Saturday, April 7, 2018

Metacognition TIPR



The teacher in the high school Life Skills class that I'm completing my field experience in helps his students to develop their self-regulatory or conditional metacognitive knowledge by putting them in charge of getting their own materials, figuring out where they are at in their workbooks and what they should do next, and by letting them be as independent as they can be before offering assistance to them. He helps them to monitor their learning by asking them, "What should you do next?" He also helps students to evaluate their own thinking by asking them, "Is there anything you don't understand?" By using metacognition techniques while teaching his students, the teacher is helping them to develop the parts of their brain that are in charge of those skills and they can benefit from them for the rest of their lives.

The students are all in great need of metacognitive skills because all of them have at least some significant deficits in their learning and processing skills. Several of the students have ADHD and so their biology is working against them. Teaching them to have and use metacognitive skills is a challenge because they don't naturally have the inclination to think that way. The procedural metacognitive knowledge is focused on the most often in the class because it is the most conducive to the class work they're required to complete. Declarative and conditional metacognitive knowledge are extremely important for the students to learn, so those skills taught are used as well.

When I taught my lesson, I was careful to help guide them through the procedural processes during my instruction and while they worked with their peer tutors to complete the worksheet I gave them. I asked them to read through the story I presented again and then answer the questions on the worksheet. They were encouraged to reread the story if they had questions they didn't know the answers to. Helping the students to develop their self-regulatory metacognitive knowledge is a goal that I plan to incorporate into my own instruction going forward.


Tuesday, April 3, 2018

Constructivism TIPR


The teacher in the high school Life Skills class that I'm completing my field experience in is very good at using different types of learning techniques to teach his students with disabilities. I believe that he has created a classroom using constructivism because most of the lessons he teaches are interactive with students coming up to the board to make choices, students use manipulatives, and the teacher is using dialogue with the students to help them make connections.

One example of the teacher using a constructivist classroom is that on Friday, we went to Cabela's and The Outlets in Lehi on a field trip. The purpose was to help the students to enhance their transition goals. At Cabela's the students worked in groups of four to complete a scavenger hunt about how to locate different places prices, and items in the store. They compared prices and selected preferred items. At The Outlets students went to a retail store and asked the staff there several questions regarding working at the store in preparation for getting a job in the future. After we got back to school, the students wrote a reflection about their experiences on the field trip.

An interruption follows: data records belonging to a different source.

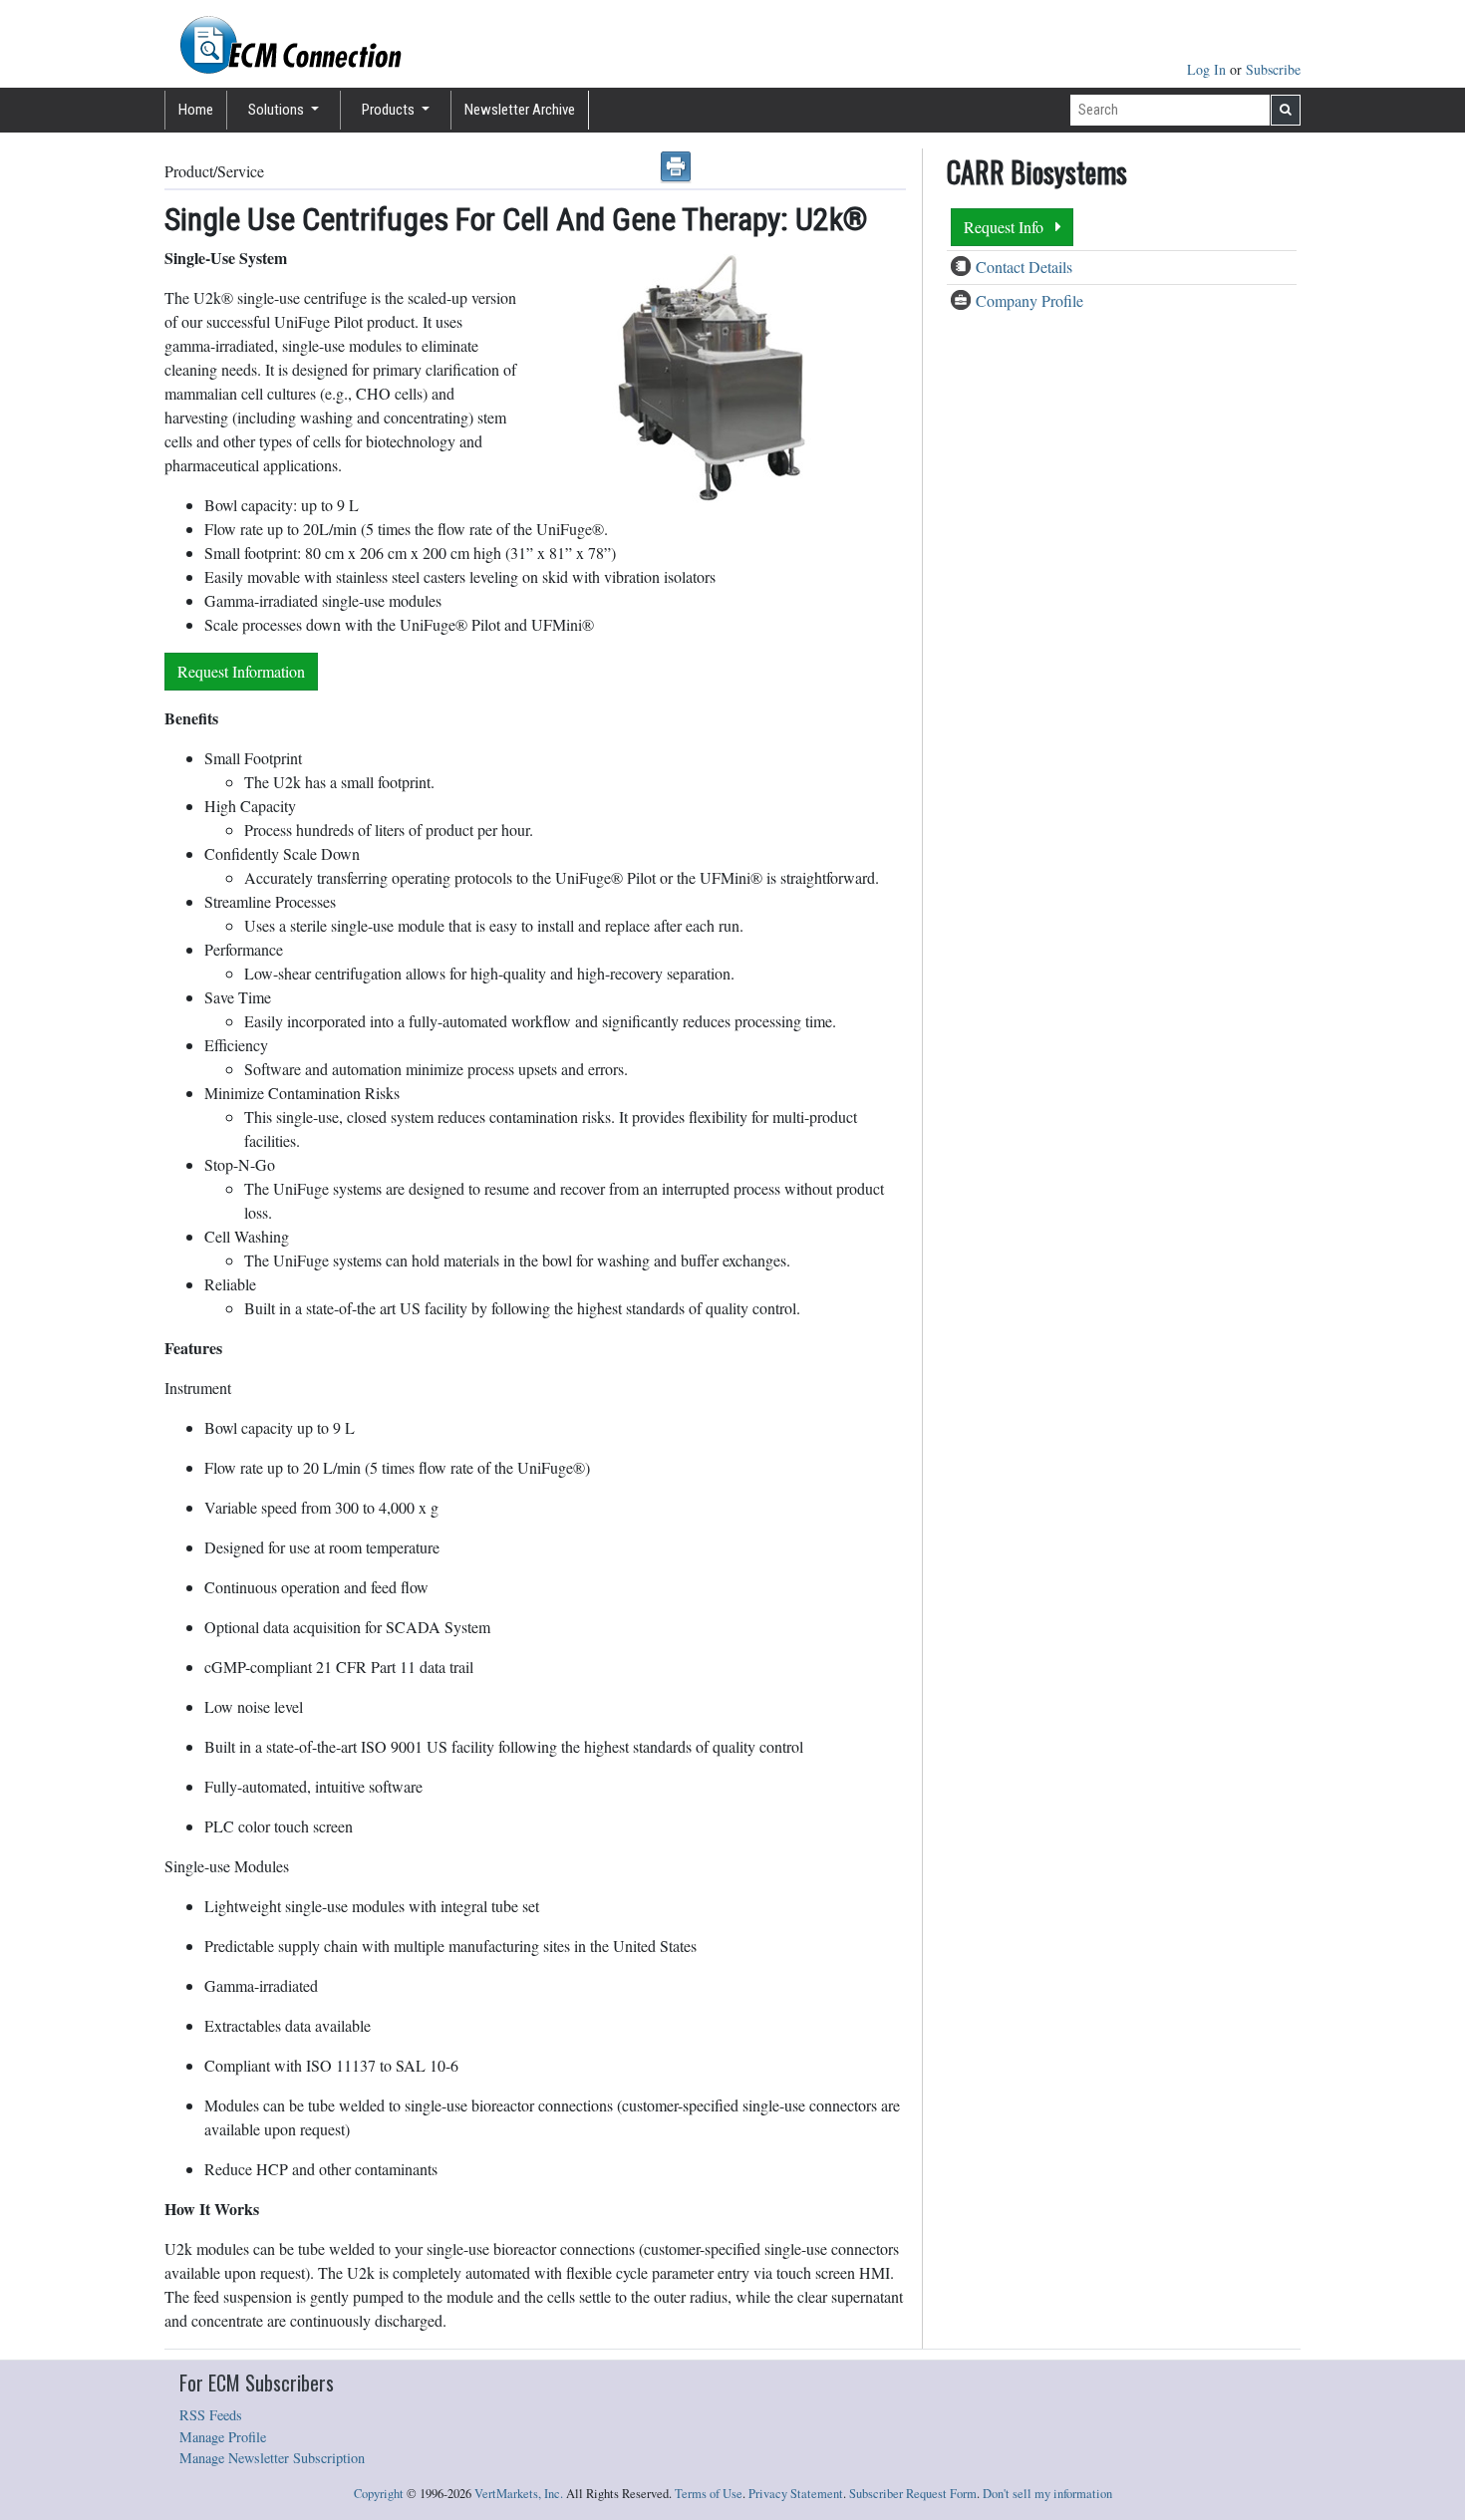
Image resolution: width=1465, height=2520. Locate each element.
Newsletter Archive (519, 110)
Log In (1208, 69)
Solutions (277, 110)
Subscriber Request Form (913, 2493)
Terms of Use (708, 2493)
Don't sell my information (1047, 2493)
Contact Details (1024, 266)
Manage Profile (222, 2436)
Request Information (241, 671)
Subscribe (1273, 69)
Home (195, 110)
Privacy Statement (795, 2493)
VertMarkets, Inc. (518, 2493)
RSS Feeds (210, 2414)
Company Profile (1029, 300)
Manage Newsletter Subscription (272, 2457)
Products (390, 110)
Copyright (379, 2493)
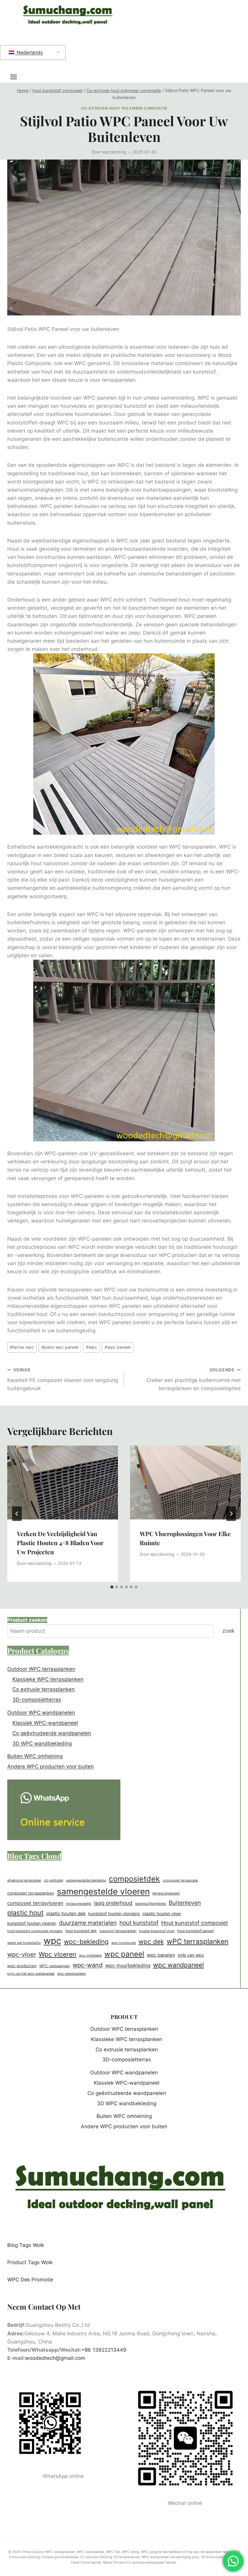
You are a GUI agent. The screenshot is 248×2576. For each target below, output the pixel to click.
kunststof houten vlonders (114, 1913)
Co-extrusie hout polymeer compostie (124, 108)
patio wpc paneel (59, 1347)
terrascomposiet (166, 1893)
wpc (91, 1347)
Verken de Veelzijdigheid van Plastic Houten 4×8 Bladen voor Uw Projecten (60, 1542)
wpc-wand (88, 1965)
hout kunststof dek (81, 1931)
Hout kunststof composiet (194, 1923)
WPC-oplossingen (54, 1966)
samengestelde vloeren (103, 1891)
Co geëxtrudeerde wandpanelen (51, 1733)
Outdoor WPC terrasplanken (41, 1669)
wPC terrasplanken (197, 1941)
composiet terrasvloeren (35, 1903)
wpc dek (151, 1941)
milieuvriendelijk (78, 1903)
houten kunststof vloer (157, 1931)
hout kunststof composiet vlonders (35, 1931)
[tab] (111, 1586)
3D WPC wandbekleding (42, 1743)
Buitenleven (185, 1902)
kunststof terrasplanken (118, 1931)
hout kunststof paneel (195, 1930)
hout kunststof (138, 1922)
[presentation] (62, 1482)
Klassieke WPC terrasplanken (47, 1679)
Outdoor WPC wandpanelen (41, 1713)
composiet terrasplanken (30, 1893)
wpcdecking (114, 152)
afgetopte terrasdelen (24, 1880)
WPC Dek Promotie (30, 2280)
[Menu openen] (16, 76)
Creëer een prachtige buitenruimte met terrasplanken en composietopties (193, 1379)
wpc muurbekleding (127, 1965)
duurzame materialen (88, 1922)
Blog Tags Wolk (25, 2245)
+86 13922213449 (103, 2350)
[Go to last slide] (17, 1513)
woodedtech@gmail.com (55, 2358)
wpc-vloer (21, 1954)
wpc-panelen (161, 1955)
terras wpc (22, 1347)
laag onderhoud (113, 1903)
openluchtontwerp (150, 1903)
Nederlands (29, 52)
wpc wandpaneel (178, 1965)
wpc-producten (22, 1965)
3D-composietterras (36, 1700)
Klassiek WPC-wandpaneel (45, 1723)
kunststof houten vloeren (31, 1923)
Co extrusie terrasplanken (43, 1689)
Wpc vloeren (57, 1954)
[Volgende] (231, 1513)
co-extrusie (53, 1880)
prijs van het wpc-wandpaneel (30, 1974)
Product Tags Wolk (30, 2262)
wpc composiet (123, 1943)
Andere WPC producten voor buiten (50, 1766)
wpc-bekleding (86, 1941)
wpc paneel (117, 1347)
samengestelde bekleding (86, 1880)
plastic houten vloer (161, 1913)
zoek (228, 1631)
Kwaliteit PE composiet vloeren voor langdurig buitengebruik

Every student in the class has significant needs in most of the academic areas they're taught. Interactive, dynamic, negotiable, valued learning approaches are definitely what is needed in order for these students to learn and to learn well. Most of the students learn best with engaging, interactive lessons that keep their attention throughout the whole lesson because their attention spans aren't very long.

I incorporated a constructivist approach into the lesson that I taught to the students. I presented the material on the Smartboard and I asked students to come up to the board and choose the appropriate answer and then we discussed each scenario as a class. I gave each of the students a copy of the story we'd gone through on the Smartboard so they could review it with their peer tutors a second time, and a worksheet with questions for them to answer about what they had read.